→ Problem to work on
Exactly the lines from the line that has "Instruction: Click the" through the final line below are to be retyped, and the pictures are not.

→ Data to examine

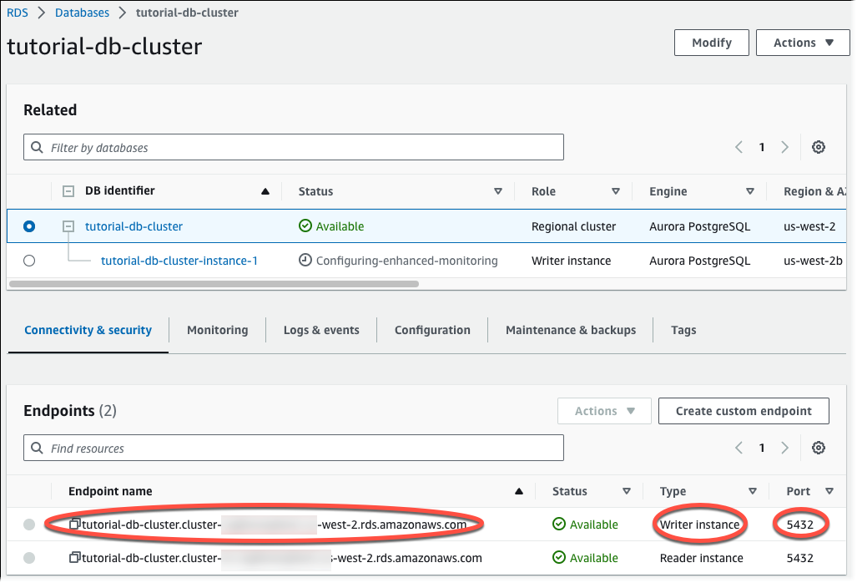Click the previous page arrow above Related table
The image size is (857, 583).
click(x=739, y=146)
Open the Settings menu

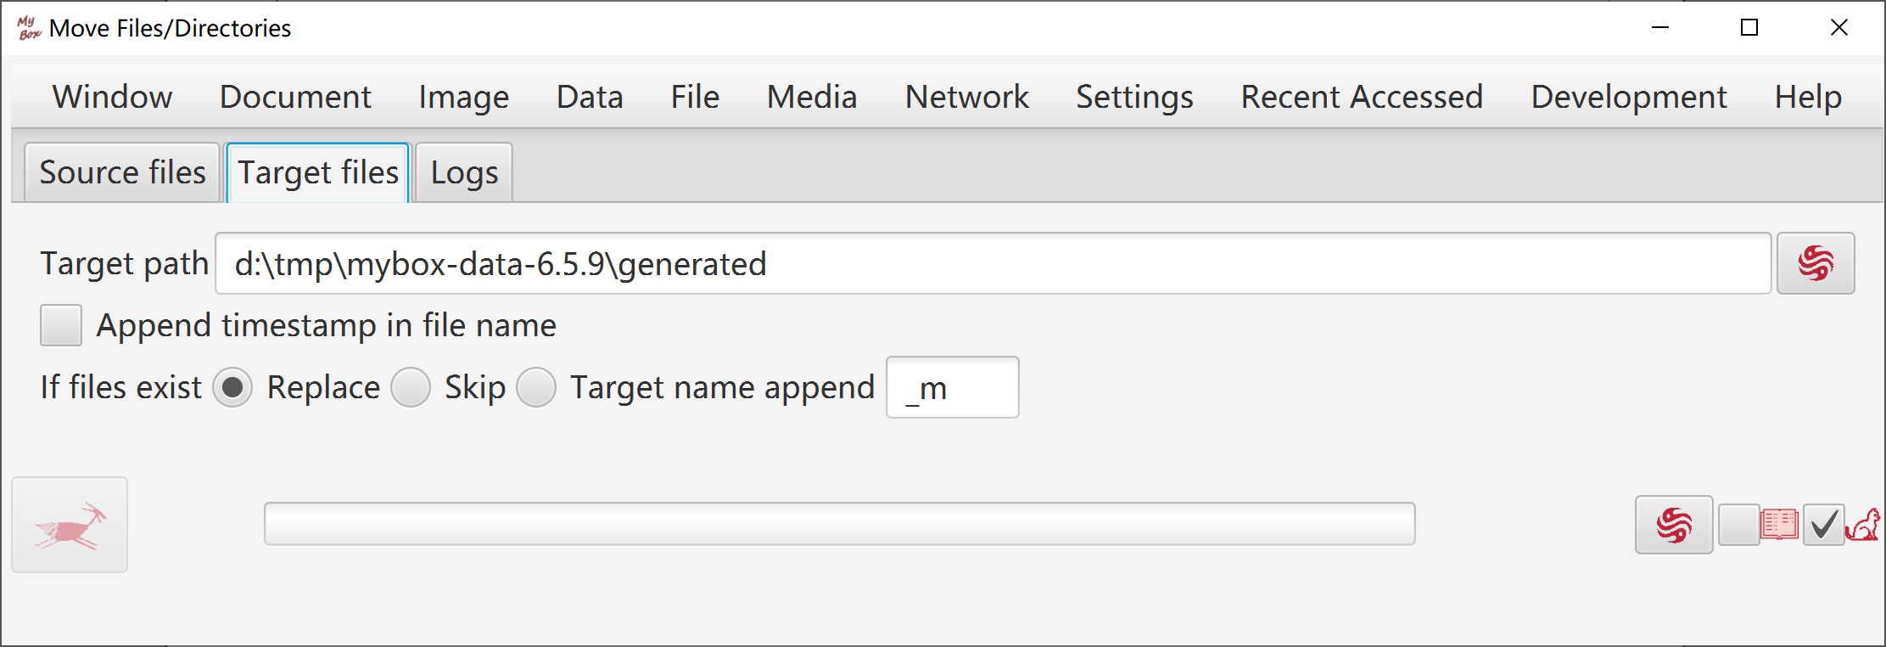coord(1134,97)
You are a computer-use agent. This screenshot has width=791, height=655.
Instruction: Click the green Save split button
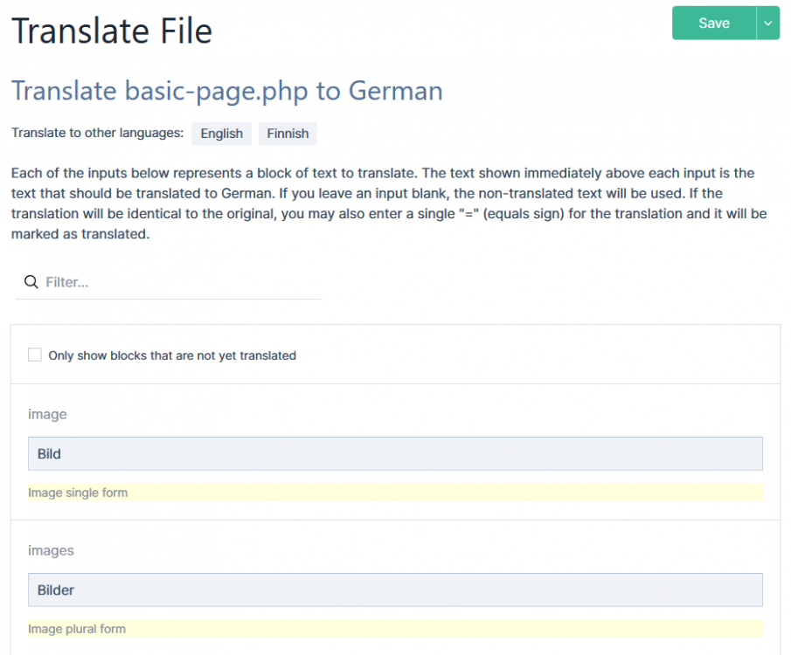pyautogui.click(x=714, y=23)
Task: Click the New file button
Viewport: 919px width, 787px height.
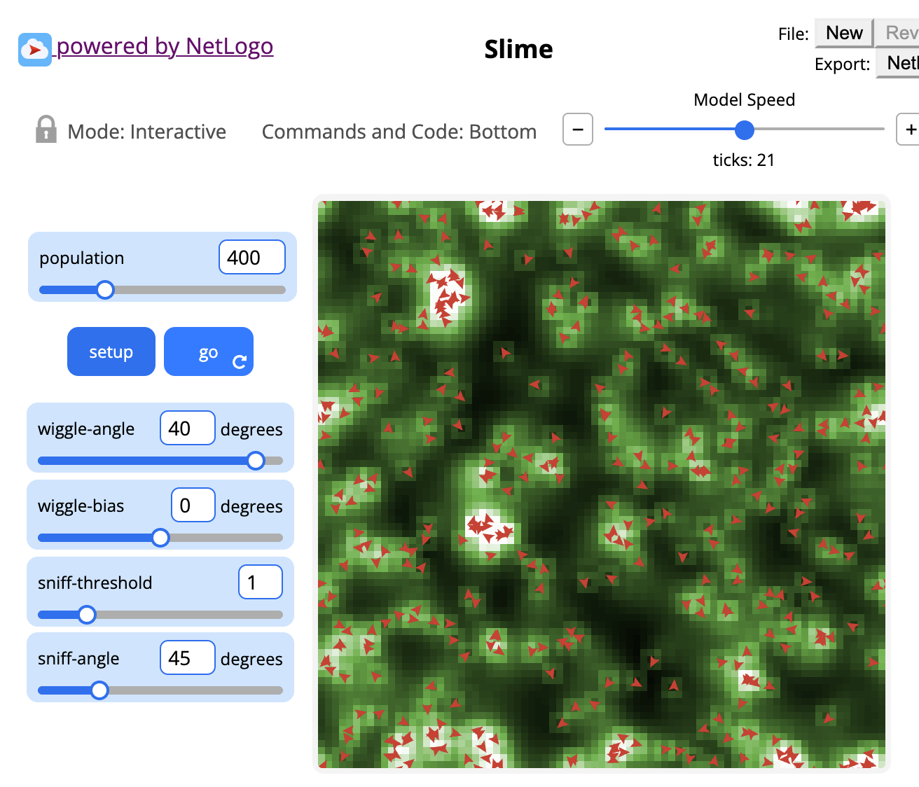Action: pyautogui.click(x=843, y=33)
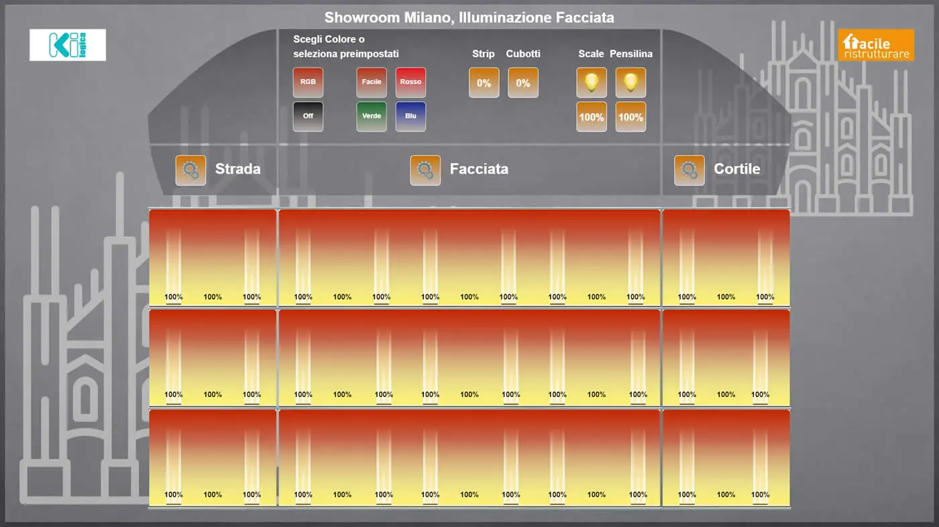This screenshot has height=527, width=939.
Task: Open the Cortile settings gear icon
Action: coord(689,170)
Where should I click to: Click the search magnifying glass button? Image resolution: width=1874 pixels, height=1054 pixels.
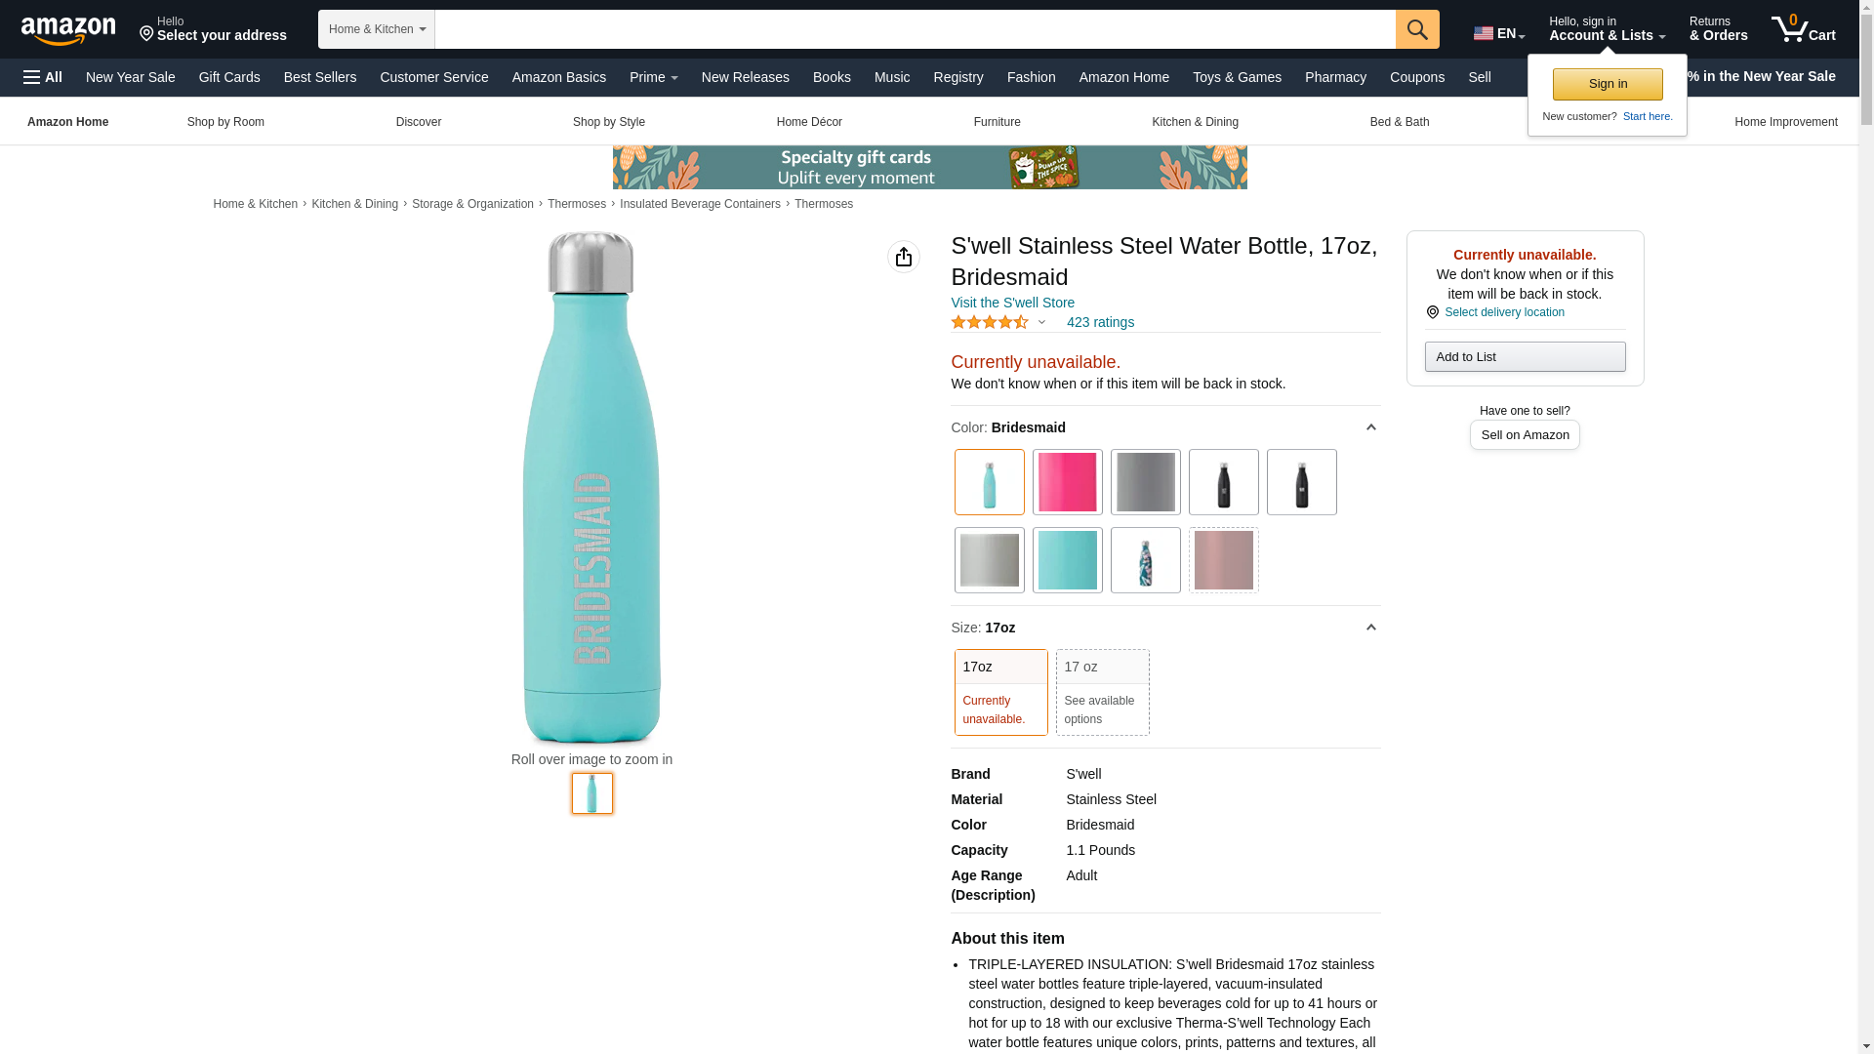coord(1417,29)
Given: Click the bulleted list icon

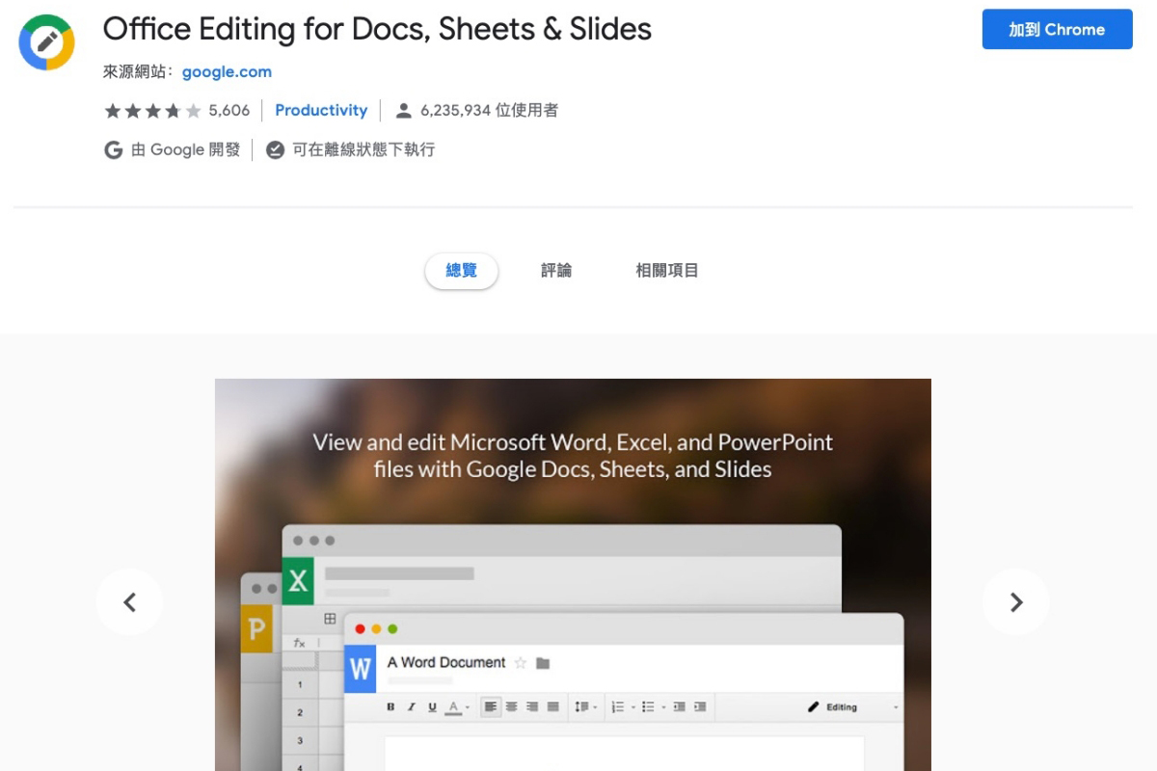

→ The answer
Instruction: Click the green Save split button
pyautogui.click(x=714, y=23)
Task: Click the New file button
Viewport: 919px width, 787px height.
Action: pyautogui.click(x=843, y=33)
This screenshot has height=527, width=939.
Task: Open the Cortile settings gear icon
Action: coord(689,170)
Where should I click to: Click the search magnifying glass button? Image resolution: width=1874 pixels, height=1054 pixels.
coord(1417,29)
Given: Click the bulleted list icon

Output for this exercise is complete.